He brings God’s eternal presence to His people because He Himself comes to them as “mighty God.” (Isaiah 9.6) In Solomon’s day, the presence of God dwells in the temple with the people. In the coming of the Lord Jesus, God’s presence comes to us as God the Son takes on humanity Himself. In eternity, the Lord Himself dwells with His people and there is “no need of sun or moon to shine on it, for the glory of God gives light, and its lamp is the Lamb.” (Rev. 21.23) In John 2.19, when the Pharisees challenged Jesus, He told them “tear down this temple, and in three days I will raise it up!” Jesus calls his own body the temple. Jesus is saying that God’s presence is among them in His Person. Jesus is the fulfillment of the promise of God’s presence through His “house” because in His virgin birth, He comes to us as God in the flesh. “And the Word became flesh and dwelt among us, and we have seen His glory, glory as of the only Son from the Father, full of grace and truth.” (John 2.14)


David’s eternal throne is taken hold of by Jesus because He is the One who came from David’s line to rule the nations. He is the “shoot from the stump of Jesse,” who reigns filled with the Spirit of God. (Isaiah 11.1) He is the “child born to us” upon whose shoulder the government of all the universe rests. (Isaiah 9.6) The reign of kings prior to him ended through death and judgement. His reign never ends because having died once, bearing the curse of God for His people, He has been raised to incorruptible life forever to reign over all things. 2 Timothy 2.8 says “Remember Jesus Christ, risen from the dead, the offspring of David..” Paul wants to emphasize in this text that Christ’s right to reign forever comes through His status as David’s greater Son who is also David’s “Lord.” (Psalm 110) His ability to reign forever comes through the reality of His treading death under His feet and rising from the grave.
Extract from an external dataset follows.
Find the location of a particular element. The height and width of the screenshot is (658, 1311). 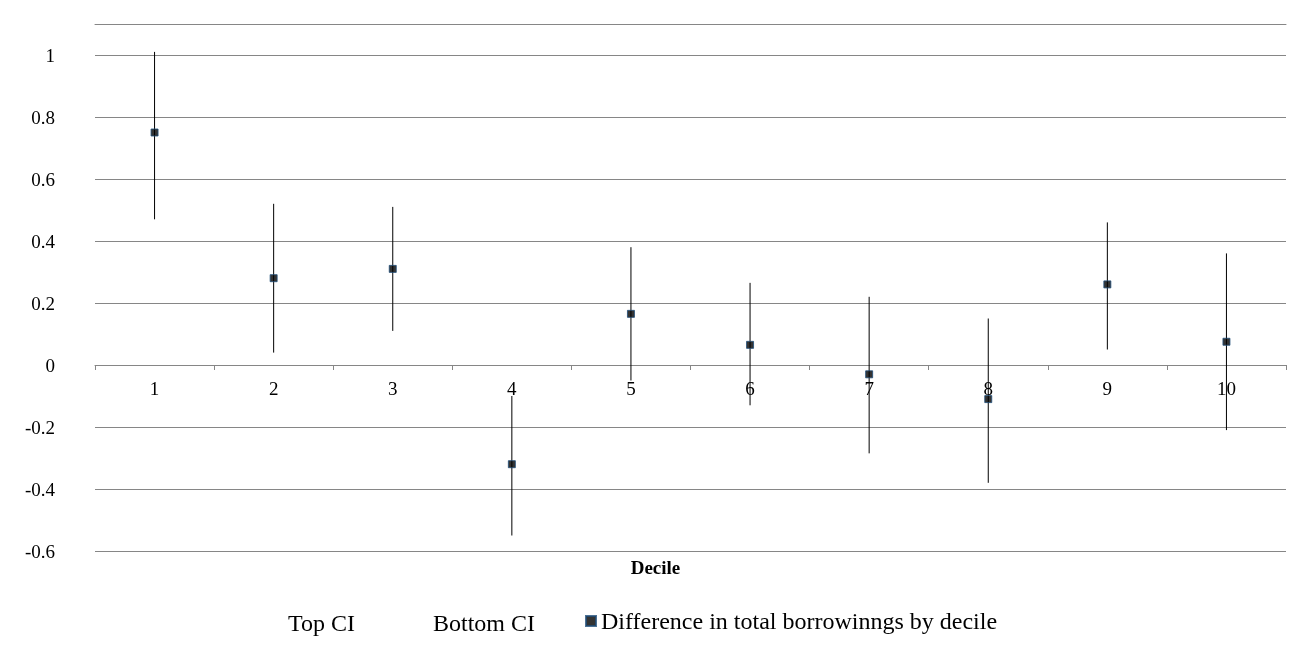

x-axis-title: Decile is located at coordinates (656, 568).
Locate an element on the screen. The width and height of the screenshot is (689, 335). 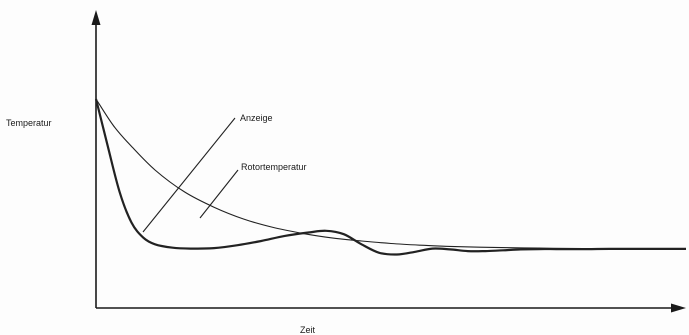
annotation-leader-anzeige is located at coordinates (189, 175).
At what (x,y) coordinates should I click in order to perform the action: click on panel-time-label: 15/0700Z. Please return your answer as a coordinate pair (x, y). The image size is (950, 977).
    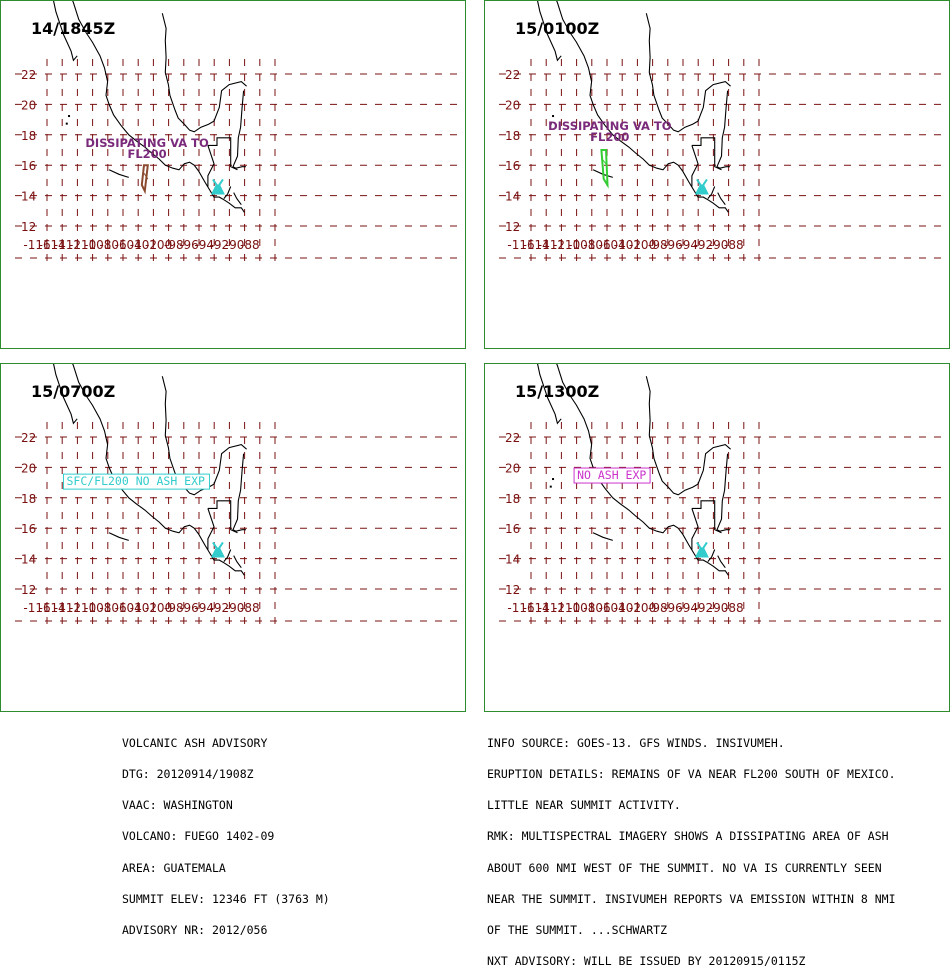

The purpose of these devotions, walking through themes from the Old and New Testaments in relation to the advent of the Lord Jesus Christ, is to do exactly what Paul urged his readers to do. “Remember Jesus Christ.” Know Him as all the promises of God find their fulfillment in Him. Meditate deeply on His Person and Work. Worship Him in Spirit and truth. Glory in Christ Jesus. Delight in Him. He is the only One worth our greatest adoration.